Most professions require demonstrated proficiency in the practice for which an applicant seeks to become licensed. Medical doctors must hold degrees in medicine and pass state-licensing exams before they may deliver medical services to the public. Similar licensing requirements are imposed on lawyers, psychologists, architects, engineers and teachers, to name a few.
Most states also require licenses by those seeking to act as realtors or contractors, even cosmetologists. Each must pass a general proficiency test for their craft before being foisted on the general public. Some professions even require periodic re-examination and or mandatory continuing education in order for licensees to remain in good standing.
Such proof of relevant basic proficiency is not, however, required for those seeking federal elective office. Although one would think that such persons should possess fundamental knowledge of civics — how our system of government operates — such is not a legal requirement nor does it appear to be understood by many of those currently serving in leadership positions within our federal government.
Indeed, our federal Constitution contains no such qualifying requirement for congressional candidates or those seeking the office of president/vice president. (See U.S., Const., Art. I, §§ 2 and 3, cls. 2 and 3; Art. II, § 1, cl. 5; and 12th Amendment).
Yet, basic knowledge of our system’s democratic institutional organization, its powers and its limitations are compelled by law for those seeking citizenship through the naturalization process. Among the general requirements for naturalization are an ability to read, write, and speak basic English, have a basic understanding of U.S. history and government (civics), be a person of good moral character, and demonstrate an attachment to the principles and ideals of the U.S. Constitution.
A pocket study guide published by the Department of Homeland Security entitled “United States Citizenship and Immigration Services” (M-1122; 01/17) states: “When you naturalize, you agree to accept all of the responsibilities of becoming a U.S. citizen.
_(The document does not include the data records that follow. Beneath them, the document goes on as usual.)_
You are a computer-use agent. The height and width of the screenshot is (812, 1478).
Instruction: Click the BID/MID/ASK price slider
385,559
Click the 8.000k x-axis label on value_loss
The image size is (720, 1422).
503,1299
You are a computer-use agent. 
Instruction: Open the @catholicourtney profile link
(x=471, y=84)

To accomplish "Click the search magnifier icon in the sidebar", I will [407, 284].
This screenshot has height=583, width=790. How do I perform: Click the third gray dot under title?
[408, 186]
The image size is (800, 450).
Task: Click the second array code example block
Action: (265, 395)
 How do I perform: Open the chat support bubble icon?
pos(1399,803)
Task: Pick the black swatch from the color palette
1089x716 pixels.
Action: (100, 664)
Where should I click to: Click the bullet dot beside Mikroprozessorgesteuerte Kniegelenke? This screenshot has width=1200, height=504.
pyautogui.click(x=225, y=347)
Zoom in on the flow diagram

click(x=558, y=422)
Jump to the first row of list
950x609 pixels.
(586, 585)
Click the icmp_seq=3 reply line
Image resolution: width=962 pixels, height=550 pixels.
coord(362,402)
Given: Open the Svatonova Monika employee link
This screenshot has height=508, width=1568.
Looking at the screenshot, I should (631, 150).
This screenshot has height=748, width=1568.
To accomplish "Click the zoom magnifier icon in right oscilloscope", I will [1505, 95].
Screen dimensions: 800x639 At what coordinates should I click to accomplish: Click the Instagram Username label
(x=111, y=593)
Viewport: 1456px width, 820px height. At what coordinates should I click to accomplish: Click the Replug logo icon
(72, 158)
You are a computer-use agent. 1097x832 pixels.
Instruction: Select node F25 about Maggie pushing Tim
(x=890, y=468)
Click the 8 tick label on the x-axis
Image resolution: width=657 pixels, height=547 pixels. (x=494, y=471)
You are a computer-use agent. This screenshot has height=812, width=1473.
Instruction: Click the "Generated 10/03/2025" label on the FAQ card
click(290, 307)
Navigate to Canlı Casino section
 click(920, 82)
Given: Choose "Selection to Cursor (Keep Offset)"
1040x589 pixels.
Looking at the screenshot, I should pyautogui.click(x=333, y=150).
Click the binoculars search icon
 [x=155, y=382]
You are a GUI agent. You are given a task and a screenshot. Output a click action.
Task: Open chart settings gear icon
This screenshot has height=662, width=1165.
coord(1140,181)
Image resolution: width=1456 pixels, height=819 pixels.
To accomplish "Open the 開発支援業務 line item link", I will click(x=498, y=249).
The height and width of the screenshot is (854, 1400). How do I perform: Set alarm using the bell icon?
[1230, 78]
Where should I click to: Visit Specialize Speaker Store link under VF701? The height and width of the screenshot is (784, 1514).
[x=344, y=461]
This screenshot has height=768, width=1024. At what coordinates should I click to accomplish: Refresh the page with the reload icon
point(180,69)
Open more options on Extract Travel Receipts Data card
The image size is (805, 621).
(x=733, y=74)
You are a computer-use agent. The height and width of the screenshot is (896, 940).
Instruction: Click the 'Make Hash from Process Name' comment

You agree to support the United States, its Constitution, and its laws.”
That same publication includes 100 sample civics (history and government) questions and answers for a candidate to review in preparation for the naturalization test. The civics portion of the test is an oral exam during which each applicant is asked up to 10 of those 100 civics questions.
It would seem reasonable to expect candidates for public office to demonstrate similar proficiencies before seeking positions of public trust, positions which grant them extraordinary powers.
Each of us should test ourselves on those same subject areas as is required of those who wish to become United States citizens. Then consider, as a modest proposal, amending our Constitution so as to require similar proficiencies from those who aspire to elective federal public office.
Edward H. Schulman is an attorney in Kailua-Kona.